Furthermore, Ohio’s use tax is fairly related to state-provided services because Quotron receives fire and police protection for its equipment and the availability of public roads to benefit its employees. The tax does not discriminate against interstate commerce because the tax compensates the state for sales tax imposed on similar in-state transactions. D.H. Holmes Co., Inc. v. McNamara (1988), 486 U.S. 24, 108 S.Ct. 1619, 100 L.Ed.2d 21. Finally, the tax is fairly apportioned because it provides a credit against use tax for transactions in which a sales tax was paid to other states. R.C. 5741.02(C)(5).

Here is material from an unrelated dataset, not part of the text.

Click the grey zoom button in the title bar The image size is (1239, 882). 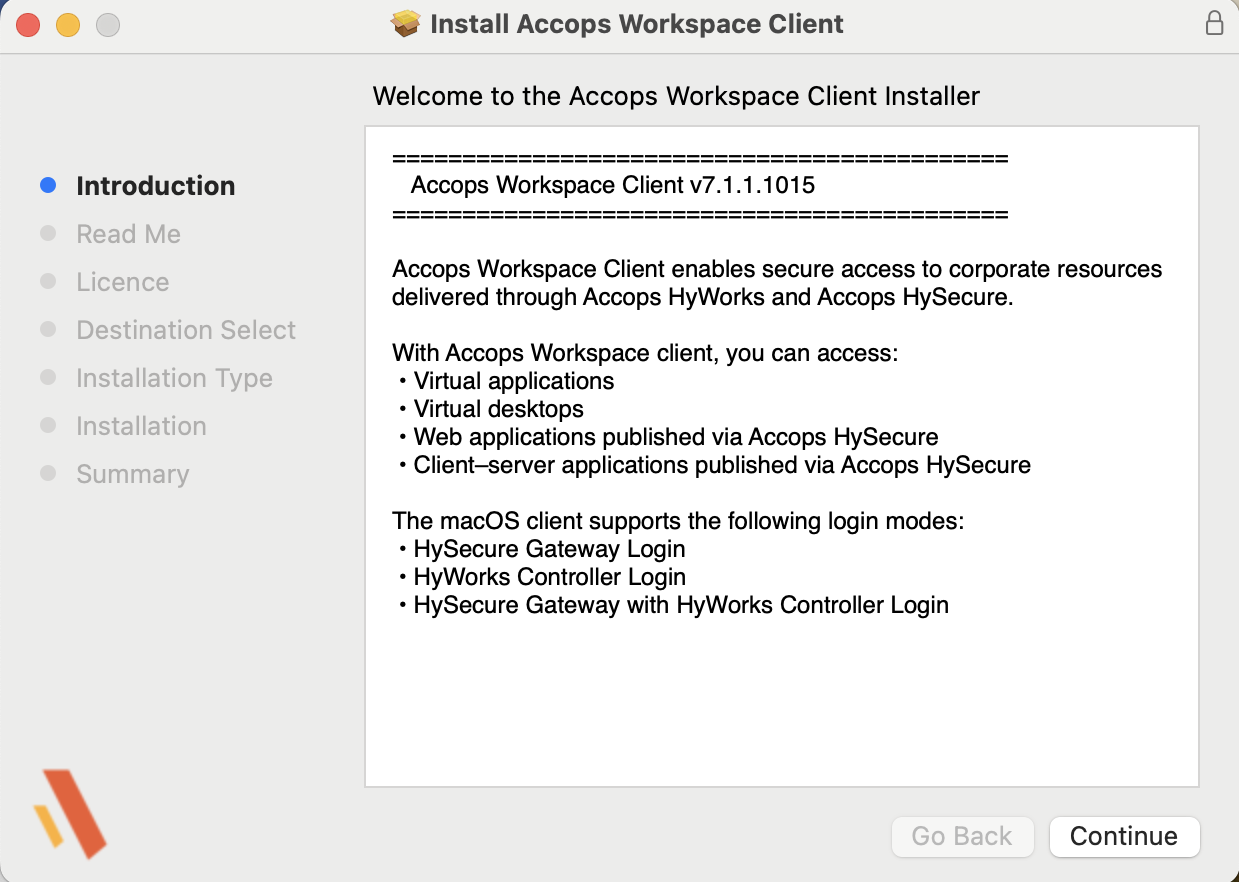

In further elaborating on the fair-apportionment criterion, the Supreme Court, in Goldberg v. Sweet (1989), 488 U.S. 252, 109 S.Ct. 582, 102 L.Ed.2d 607, stated that the tax must be internally and externally consistent. “To be internally consistent, a tax must be structured so that if every State were to *450impose an identical tax, no multiple taxation would result.” Id. at 261, 109 S.Ct. at 589, 102 L.Ed.2d at 617. Here, if every state taxed the receipt of information via computer equipment, as Ohio does, only one state, the state of receipt, would tax each transaction.
To be externally consistent under Goldberg, a state may tax “ * * * only that portion of the revenues from the interstate activity which reasonably reflects the in-state component of the activity being taxed.” Id. at 262, 109 S.Ct. at 589, 102 L.Ed.2d at 617. According to Goldberg, Ohio’s use tax reasonably reflects the way that subscribers purchase this service. Subscribers receive the service in Ohio and pay the tax here. At bottom, however, is the credit Ohio allows for sales taxes paid to other states. Under Goldberg, this credit provision avoids actual multiple taxation, and, thus, the tax does not threaten interstate commerce. Consequently, the use tax satisfies Complete Auto Transit.
Finally, we also reject Quotron’s contention that General Data Corp. v. Porterfield (1970), 21 Ohio St.2d 223, 50 O.O.2d 468, 257 N.E.2d 359, is dispositive. General Data is a vestige of the era in which any tax on interstate commerce was per se unconstitutional. Complete Auto Transit has laid to rest this rule; a state may now tax interstate commerce to require commerce to fairly pay its way.
Accordingly, we affirm the decision of the BTA.
Decision affirmed.
Moyer, C.J., Sweeney, Holmes, Douglas, H. Brown and Resnick, JJ., concur. Wright, J., dissents.